In line 65 vector_reloc part I tell the linker to generate addresses in the range defined by vectors i.e. from 0x33F00000. This will be the VMA region.

Now how do I know where the code is loaded?
The code is loaded by the loader to address 0x30000000 which is the start of the SDRAM. The code is placed after the .bss section. The __exception_vector_reloc_startaddr__ and __exception_vector_reloc_endaddr__ contains the start and end of the exception handler vector section. So when the code is loaded the place where it be present is 0x30XXXXXX. This will be the LMA region. The code has to be loaded from this region to the EXCEPTION_INTERRUPT_VECTOR_TABLE_START(0x3F000000) region.

The loading of these code is done the following way(setup_interrupt_vector_table(..) in os/mmu.c):


 1
 2
 3
 4
 5
 6
 7
 8
 9
10
11
12
13
14
15
16
17
18
19
20
21
22
23
24
25
26
27
28
29
30
31
32
33
34
35
36
37
38
39
static void setup_interrupt_vector_table()
{
/*
 * TODO: Optimize it to remove the extra index variables. Unoptimized only for test purposes.
 *
 */

 char *vector_table = (char *)EXCEPTION_INTERRUPT_VECTOR_TABLE_START;

 /* 
  * Need to get the lma of the code.
  * The __exception_vector_reloc_startaddr__ is the lma i.e. the generated 
  * address in the file. I need to use this as the start address for the 
  * later vectors and handlers.
  */

 char *src = (char *)__exception_vector_reloc_startaddr__; 
      
 uint32_t i = 0;

 for(i = (uint32_t)__exception_vector_reloc_startaddr__; 
   i<(uint32_t)__exception_vector_reloc_endaddr__; 
    i++) {
  *vector_table = *src;
  vector_table++;
  src++;
 }


 /* Continue with the same place for handler source  */
 for(i = (uint32_t)__exception_handler_start_addr__; 
     i<(uint32_t)__exception_handler_end_addr__;
     i++) {
  *vector_table = *src;
  vector_table++;
  src++;
 }

}



In line 17 we get the content from "vectoreloc" start address to end address and we copy it to the vector_table pointer pointing to EXCEPTION_INTERRUPT_VECTOR_TABLE_START i.e. 0x3F000000 address.

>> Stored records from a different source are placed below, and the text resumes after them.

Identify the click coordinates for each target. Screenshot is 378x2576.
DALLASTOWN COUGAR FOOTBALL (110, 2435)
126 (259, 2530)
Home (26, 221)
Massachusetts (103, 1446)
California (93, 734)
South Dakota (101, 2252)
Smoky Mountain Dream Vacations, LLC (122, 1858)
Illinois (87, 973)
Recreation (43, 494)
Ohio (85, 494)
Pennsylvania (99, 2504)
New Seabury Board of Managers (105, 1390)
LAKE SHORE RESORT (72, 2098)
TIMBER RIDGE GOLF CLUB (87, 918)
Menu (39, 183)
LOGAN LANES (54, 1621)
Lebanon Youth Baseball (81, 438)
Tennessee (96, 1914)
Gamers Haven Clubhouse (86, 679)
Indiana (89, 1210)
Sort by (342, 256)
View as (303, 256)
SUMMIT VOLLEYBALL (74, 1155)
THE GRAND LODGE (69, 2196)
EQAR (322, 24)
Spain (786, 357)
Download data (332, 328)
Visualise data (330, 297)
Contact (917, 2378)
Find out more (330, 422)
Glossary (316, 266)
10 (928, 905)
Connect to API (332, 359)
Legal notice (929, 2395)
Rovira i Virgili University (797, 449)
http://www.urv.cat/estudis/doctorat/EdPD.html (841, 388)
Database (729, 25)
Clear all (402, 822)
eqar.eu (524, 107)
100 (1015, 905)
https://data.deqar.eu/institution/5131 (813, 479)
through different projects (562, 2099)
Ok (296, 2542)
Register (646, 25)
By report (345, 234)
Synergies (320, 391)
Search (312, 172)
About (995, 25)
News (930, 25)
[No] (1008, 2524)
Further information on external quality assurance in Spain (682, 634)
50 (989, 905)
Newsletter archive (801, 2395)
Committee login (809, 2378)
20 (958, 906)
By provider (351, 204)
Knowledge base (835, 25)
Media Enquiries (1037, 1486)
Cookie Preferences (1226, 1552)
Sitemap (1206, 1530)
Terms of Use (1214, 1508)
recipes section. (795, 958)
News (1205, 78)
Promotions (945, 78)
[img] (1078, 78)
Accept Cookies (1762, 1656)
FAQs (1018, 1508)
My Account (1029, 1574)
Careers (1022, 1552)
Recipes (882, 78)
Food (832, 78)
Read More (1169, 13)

Apart from that we continue to copy the contents of the interrupt handlers. The isr handlers are placed right next to the exception handlers.

The interrupt service handlers are placed in file exception_handler.s under the section .isrhandler

The code fragment is as follows:


 1
 2
 3
 4
 5
 6
 7
 8
 9
10
11
12
13
14
15
16
17
18
19
20
21
22
23
24
25
26
27
28
29
30
31
32
33
34
35
36
37
38
39
40
41
42
43
44
45
46
47
48
49
50
51
52
53
54
55
56
57
58
59
60
61
62
63
64
65
66
67
68
69
70
71
72
73
74
75
76
77
78
79
80
81
82
83
84
85
86
87
88
.section .isrhandler,"ax"


.code 32


.globl do_handle_reset
do_handle_reset:
 b do_handle_reset

.globl do_handle_undef
do_handle_undef:
 b do_handle_undef

.globl do_handle_swi
do_handle_swi:
 b do_handle_swi

.globl do_handle_pabt
do_handle_pabt:
 b do_handle_pabt

.globl do_handle_dabt
do_handle_dabt:
 b do_handle_dabt

.globl do_handle_reserved
do_handle_reserved:
 b do_handle_reserved


.globl do_handle_irq
do_handle_irq:
 sub lr,lr,#4 @Subtract r14(lr) by 4.
 stmfd sp!, {r0-r12,lr} @Save r0-r12 and lr. 
       @sp! indicates sp will be subtracted by the sizes of the registers saved.
       @Instruction details can be read in ARM System Developers guide book at Pg 65.
 /*
  * Note on disabling and enabling CPU IRQ.
  * ======================================
  * There is no need to disable IRQ when in IRQ mode. When there is 
  * an interrupt the processor switches to IRQ mode with the I bit 
  * enabled which means it is masked.
  *
  * It was tested by printing the cpsr_irq which had the value
  * 0x60000092. The 7th bit is set which means the IRQ flag is set.
  *
  * This is the same case with the FIQ.
  */
 
 ldr r2,INTOFFSET    @Load the INTOFFSET value into r2
 ldr r2,[r2]      @Load the value in the address to r2
 

 ldr r3,=interrupt_handler_jmp_table @Load the address of the interrupt handler jump table.

 mov lr,pc
 ldr pc,[r3,r2,LSL #2] @Load the value which is the interrupt handler jmp table.


// bl handle_irq

 //Clear interrupt source pending

 ldr r2,INTOFFSET    @Load the INTOFFSET value into r2
 ldr r2,[r2]      @Load the value in the address to r2

 mov r3,#1    @move 1 to r3.
 mov r3,r3, LSL r2   @Shift left by INTOFFSET and store it in r3
 
 ldr r4,SRCPND
 str r3,[r4]   @Store the value of r3 in r4 address

 ldr r4,INTPND
 str r3,[r4]   @Store the value of r3 in r4 address

 
 
 ldmfd sp!, {r0-r12,pc}^  @Restore the stack values to r0 and r12. Next restore lr to pc.
       @The ^ indicates the spsr has to copied to cpsr. The cpsr was copied to spsr
       @when the interrupt was generated.
       @The restoration of CPSR will change the mode to whatever mode was
       @present before the interrupt was called.
 

.globl do_handle_fiq
do_handle_fiq:
  b do_handle_fiq


The code in os_vector.s for e.g. where the ldr pc,=do_handle_irq was done has the code of do_handle_irq in the file exception_handler.s which contains the implementation.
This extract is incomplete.